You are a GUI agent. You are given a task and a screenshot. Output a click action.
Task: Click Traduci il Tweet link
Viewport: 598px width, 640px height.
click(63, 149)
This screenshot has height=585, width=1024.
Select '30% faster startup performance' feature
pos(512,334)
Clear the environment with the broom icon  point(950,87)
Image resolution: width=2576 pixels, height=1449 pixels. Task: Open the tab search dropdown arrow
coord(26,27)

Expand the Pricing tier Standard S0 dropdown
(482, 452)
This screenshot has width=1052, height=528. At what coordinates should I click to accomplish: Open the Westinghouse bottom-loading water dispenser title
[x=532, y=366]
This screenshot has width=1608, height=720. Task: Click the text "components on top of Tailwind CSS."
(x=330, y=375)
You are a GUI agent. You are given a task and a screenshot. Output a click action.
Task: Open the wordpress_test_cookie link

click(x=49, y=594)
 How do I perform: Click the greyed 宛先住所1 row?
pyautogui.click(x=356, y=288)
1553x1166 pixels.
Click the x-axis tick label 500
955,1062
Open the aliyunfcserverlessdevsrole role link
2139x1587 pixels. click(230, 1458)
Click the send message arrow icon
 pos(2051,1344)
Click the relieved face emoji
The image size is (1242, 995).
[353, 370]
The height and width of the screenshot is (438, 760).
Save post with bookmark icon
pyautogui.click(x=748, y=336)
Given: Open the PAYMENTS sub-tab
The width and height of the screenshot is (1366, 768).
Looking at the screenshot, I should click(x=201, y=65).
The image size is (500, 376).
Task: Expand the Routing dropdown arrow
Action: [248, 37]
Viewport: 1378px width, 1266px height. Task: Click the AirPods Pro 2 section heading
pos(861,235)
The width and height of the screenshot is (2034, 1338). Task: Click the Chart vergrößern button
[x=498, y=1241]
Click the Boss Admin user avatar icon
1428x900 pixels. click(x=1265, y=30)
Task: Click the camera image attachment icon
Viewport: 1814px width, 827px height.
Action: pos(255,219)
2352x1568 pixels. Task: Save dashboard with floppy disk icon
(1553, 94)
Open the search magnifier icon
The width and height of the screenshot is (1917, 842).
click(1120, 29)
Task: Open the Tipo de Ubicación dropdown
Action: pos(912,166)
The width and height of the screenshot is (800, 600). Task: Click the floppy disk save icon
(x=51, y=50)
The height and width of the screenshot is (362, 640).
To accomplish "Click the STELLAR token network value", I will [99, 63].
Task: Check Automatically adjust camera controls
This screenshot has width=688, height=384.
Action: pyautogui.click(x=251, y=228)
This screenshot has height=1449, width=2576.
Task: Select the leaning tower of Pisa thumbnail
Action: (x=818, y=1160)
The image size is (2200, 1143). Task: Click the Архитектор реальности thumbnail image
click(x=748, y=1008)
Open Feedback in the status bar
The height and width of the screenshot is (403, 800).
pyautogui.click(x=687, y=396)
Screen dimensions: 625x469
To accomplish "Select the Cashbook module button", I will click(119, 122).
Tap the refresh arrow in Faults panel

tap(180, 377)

***

▶ SET TASK
Add 98 to every coordinate in the answers, from the start of the entries through the line containing "pos(512,334)", inclusive. Write out only those lines again, requests included.

▶ SOLUTION
You are a GUI agent. You are given a task and a screenshot. Output a click action.
Task: Click Traduci il Tweet link
Viewport: 598px width, 640px height.
click(161, 247)
This screenshot has height=585, width=1024.
Select '30% faster startup performance' feature
pos(610,432)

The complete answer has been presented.